• [Task to carry out]: Which lines in the data below contain the word "should"? Collect each of those lines and copy it out in full.

+--

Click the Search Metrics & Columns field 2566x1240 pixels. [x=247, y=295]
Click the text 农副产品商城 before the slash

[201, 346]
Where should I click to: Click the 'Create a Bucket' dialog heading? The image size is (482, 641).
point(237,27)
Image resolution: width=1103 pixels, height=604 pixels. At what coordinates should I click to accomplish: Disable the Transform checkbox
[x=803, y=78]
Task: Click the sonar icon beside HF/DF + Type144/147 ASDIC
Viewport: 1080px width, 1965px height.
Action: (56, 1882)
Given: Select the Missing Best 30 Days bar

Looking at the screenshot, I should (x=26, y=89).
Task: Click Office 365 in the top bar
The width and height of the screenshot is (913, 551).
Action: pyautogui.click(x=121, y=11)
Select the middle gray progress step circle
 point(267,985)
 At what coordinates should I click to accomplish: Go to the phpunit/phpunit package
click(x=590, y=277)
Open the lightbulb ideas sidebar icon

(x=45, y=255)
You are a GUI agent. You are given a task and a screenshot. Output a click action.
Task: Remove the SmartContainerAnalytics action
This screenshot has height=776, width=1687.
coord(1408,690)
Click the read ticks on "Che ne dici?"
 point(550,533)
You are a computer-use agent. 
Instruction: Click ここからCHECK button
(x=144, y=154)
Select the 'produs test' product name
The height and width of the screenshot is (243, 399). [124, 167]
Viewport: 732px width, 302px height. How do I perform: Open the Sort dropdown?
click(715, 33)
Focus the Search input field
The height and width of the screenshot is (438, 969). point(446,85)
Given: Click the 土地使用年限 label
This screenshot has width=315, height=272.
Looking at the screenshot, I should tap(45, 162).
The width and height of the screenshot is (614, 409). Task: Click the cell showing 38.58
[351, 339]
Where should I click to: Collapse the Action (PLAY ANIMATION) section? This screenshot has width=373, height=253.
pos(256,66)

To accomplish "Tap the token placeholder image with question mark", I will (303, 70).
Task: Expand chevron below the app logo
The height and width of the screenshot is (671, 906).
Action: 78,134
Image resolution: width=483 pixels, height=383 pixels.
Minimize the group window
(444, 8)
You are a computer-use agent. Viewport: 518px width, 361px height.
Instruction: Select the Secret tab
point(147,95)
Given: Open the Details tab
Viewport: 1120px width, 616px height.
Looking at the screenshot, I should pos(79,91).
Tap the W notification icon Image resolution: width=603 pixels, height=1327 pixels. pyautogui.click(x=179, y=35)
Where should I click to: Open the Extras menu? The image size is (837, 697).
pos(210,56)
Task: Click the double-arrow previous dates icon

+--

• [Response to the exercise]:
Where should I click to: Click the 'Create a Bucket' dialog heading? The image size is (482, 641).
Image resolution: width=1103 pixels, height=604 pixels. At what coordinates should I click to accomplish: Disable the Transform checkbox
Looking at the screenshot, I should (x=26, y=89).
 At what coordinates should I click to accomplish: Go to the phpunit/phpunit package
Looking at the screenshot, I should tap(45, 162).
Where should I click to: Collapse the Action (PLAY ANIMATION) section? This screenshot has width=373, height=253.
Looking at the screenshot, I should pos(79,91).
Where should I click to: Open the Extras menu? The image size is (837, 697).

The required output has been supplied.